Hi, everybody. Thanks for coming out tonight. Wasn’t that last poem great? It was so emotional. So real. It was nice having the background about his mom being sick when he wrote it—and Chad, I’m sorry for your hardship—so that we knew the whole dryad returning to the dusty seeds of earth thing was supposed to be a sad metaphor. And let’s be sure not to forget our wonderful MC tonight: Sarah, stand up and take a bow. Amazing. She’s in the bathroom? There was just a ten-minute break and she was in here the whole time. Well, anyway, if you can hear me in there, Sarah, take a bow. And let’s make sure to thank the bartender. He’s had a long night on his feet but at least he got to listen to all of the great readers. Oh, and I’ve tipped him extra to not dig through the ice bin while I’m up here so maybe order beer.

Okay. So what I’m going to be reading tonight is a thing that I’ve been working on my whole life, in a way, and it’s for all of you, of course, but it’s really just for one special person. She’s perfect, and I wrote this for her and only, she’s not quite here yet, but I bet you she’s going to come through those doors at the back any second now, and when she does I’ll hopefully have started reading at that exact same moment, like it was fate, like it was impossible for her to have missed this. Maybe I should just start going, right? Start with the first word of my story and in she’ll come, that long black hair tangled around her small, sweaty face, apology in her eyes, wearing that dress I like with the sash and the sneakers that she keeps in her bag in case she decides to go for a run, holding her heels in her hand. Let’s do it.

Time—

No. It didn’t work. But, for when she does come in, this is how I would like you to listen to this. Lean forward raptly with your elbows on your tables. If you are a poet, close your eyes like a really professional level woman dancing the tango, give the impression that you are thrilled to be following along. Laugh when I smile, freeze with tension when I increase my cadence as we come to the action, store my descriptions of bodies for later, for when you’re alone. If you must drink, pick up your glass without looking at it, take a tiny sip, and place it back on the table with exaggerated care. Maybe sway a bit. Cast envious glances at the girl who came in at the exact same moment that I started reading the story, and speculate over how great she must be. Stare in resentment at your own work, at the pieces that you just read out-loud, and watch what you thought were highs and lows be relegated to middle ground. Unobtrusively pull out a pen and plagiarize, dip into my language. Photography is permitted. Recording of all kinds is permitted. Draw me, draw me fast so that the edges of my hair look like water. If we make eye contact, sit stark still and just enjoy the electricity. Sigh at the end, loudly, or stand and cheer. As a favor to me, do all this when I start reading. This is a team effort.

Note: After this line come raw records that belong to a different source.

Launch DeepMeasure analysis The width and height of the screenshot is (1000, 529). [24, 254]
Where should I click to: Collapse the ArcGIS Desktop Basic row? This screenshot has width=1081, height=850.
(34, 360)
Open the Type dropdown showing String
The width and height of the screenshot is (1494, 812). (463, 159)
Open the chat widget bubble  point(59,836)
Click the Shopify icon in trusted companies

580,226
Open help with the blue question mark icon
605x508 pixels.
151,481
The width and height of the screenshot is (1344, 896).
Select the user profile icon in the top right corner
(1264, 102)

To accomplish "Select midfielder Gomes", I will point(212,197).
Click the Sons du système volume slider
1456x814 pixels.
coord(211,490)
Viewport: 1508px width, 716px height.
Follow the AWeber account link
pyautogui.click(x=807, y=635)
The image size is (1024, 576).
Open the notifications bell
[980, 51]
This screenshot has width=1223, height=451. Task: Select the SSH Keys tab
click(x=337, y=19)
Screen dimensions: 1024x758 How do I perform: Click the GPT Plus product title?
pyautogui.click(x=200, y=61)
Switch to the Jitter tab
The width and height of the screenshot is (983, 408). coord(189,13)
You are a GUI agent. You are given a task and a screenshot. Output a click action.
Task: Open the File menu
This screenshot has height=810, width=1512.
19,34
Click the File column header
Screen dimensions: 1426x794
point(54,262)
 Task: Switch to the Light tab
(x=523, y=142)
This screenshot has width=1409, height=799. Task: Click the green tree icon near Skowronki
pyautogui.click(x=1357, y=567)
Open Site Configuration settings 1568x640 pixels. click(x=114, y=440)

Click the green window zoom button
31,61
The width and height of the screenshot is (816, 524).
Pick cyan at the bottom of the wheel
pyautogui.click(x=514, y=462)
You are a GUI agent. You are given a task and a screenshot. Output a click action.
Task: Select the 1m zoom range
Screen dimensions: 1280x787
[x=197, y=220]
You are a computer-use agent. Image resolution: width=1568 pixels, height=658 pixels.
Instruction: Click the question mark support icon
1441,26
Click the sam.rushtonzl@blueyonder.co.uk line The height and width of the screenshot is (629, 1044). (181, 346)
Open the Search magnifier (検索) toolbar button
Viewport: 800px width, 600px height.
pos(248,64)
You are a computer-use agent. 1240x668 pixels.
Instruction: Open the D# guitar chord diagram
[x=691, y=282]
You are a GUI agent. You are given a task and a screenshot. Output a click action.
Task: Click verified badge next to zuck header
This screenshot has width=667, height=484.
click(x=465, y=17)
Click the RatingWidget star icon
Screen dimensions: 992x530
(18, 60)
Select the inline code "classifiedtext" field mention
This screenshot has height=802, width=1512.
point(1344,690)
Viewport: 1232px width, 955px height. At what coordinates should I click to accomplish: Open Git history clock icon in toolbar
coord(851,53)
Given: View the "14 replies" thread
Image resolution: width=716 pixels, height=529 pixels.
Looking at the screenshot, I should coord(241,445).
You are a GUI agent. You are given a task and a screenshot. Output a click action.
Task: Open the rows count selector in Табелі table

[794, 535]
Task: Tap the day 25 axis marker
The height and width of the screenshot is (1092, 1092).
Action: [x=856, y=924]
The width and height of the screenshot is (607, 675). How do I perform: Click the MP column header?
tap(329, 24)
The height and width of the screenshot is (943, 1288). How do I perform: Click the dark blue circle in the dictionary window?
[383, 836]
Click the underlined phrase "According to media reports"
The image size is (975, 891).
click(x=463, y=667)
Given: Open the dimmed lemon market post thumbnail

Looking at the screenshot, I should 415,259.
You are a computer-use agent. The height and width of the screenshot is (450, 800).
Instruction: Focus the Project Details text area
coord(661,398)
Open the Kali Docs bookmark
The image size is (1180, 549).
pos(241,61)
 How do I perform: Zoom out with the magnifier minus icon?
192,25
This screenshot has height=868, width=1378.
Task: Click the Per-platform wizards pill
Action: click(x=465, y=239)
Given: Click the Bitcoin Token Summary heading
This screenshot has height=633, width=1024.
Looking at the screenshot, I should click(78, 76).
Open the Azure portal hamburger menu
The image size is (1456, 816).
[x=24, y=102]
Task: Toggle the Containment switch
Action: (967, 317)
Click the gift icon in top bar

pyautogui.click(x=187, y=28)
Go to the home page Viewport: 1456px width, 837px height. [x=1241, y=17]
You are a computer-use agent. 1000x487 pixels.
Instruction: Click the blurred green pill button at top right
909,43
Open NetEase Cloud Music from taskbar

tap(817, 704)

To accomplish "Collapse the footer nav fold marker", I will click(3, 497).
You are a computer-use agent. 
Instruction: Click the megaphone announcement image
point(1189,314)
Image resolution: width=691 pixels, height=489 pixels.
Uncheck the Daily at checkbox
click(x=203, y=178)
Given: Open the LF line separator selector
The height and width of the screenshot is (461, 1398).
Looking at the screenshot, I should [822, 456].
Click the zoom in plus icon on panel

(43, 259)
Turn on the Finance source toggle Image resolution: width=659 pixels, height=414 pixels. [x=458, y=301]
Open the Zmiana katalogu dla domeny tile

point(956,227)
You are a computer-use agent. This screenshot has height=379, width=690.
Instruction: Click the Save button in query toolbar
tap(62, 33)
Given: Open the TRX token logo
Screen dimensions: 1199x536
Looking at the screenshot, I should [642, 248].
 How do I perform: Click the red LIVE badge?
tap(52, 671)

So I’ll start talking now and she’ll come in the door, maybe holding the lost child she must have found on the street, or bleeding a bit out of her elbow from diving to push a sweet old lady holocaust survivor out of the way of a cab running a red light, or with her mascara just starting to dry on her cheeks because her mom called and said she was sick—oh, sorry Chad. Alright. Let’s do this, people.

Time—

Okay, false start, sorry, we’ll wait a few seconds and try again. What? I have how much time left? I haven’t even started reading yet. This is all preamble. You said we could introduce our works. You let Chad do it, didn’t you? No one interrupted Chad when he was talking for like three hours about how his mom always loved to garden. This is important. You know, before I wrote the story I tried to write her a poem for this too, and I even did write her a poem, and it sounded like nothing else I’d written.

Time—

Or how about this for an introduction; I wrote this as a back-up: This is what it boils down to. I have a little virtual post-it note—the idea of which, when you stop and think about it, is pretty absurd, a virtual post-it note. Okay, sorry, Sarah—so this thing pops up right in the center of my computer screen every time I hit f4 to see how many layers of winter clothes I need to wear if I go outside. It says in all caps

WRITE SOMETHING

BEAUTIFUL FOR

SOMEONE BEAUTIFUL

So that’s what I tried to do

Time—

Time—

Time—

And, you know, I’ve read that there are countless universes that contain every possible alternative, every outcome, every flip of the coin from cosmic to microscopic levels. That means there are universes where I’ve never met her, where we don’t exist, where we kill each other in bloody warfare on a post apocalyptic battlefield, where we are ectoplasm, but I don’t care about that, any of that. Because in one of these alternate spaces in infinity, the only variation is that she is already here. One flip of the coin, one variance, one misplaced word, that’s all it took, and even if in 99.9 percent repeating universes I end up never knowing her, if I exist at all, the idea that somewhere out in the 5th dimension in a universe super like this one, she’s already applauding, already hugging me, is ridiculous. I know what she said. I know she said that she wasn’t sure if she was going to make it, that she explained all this to me already, that we’re not together anymore and she doesn’t have to go to any more ‘goddamn readings,’ but this still could be an okay universe. Right?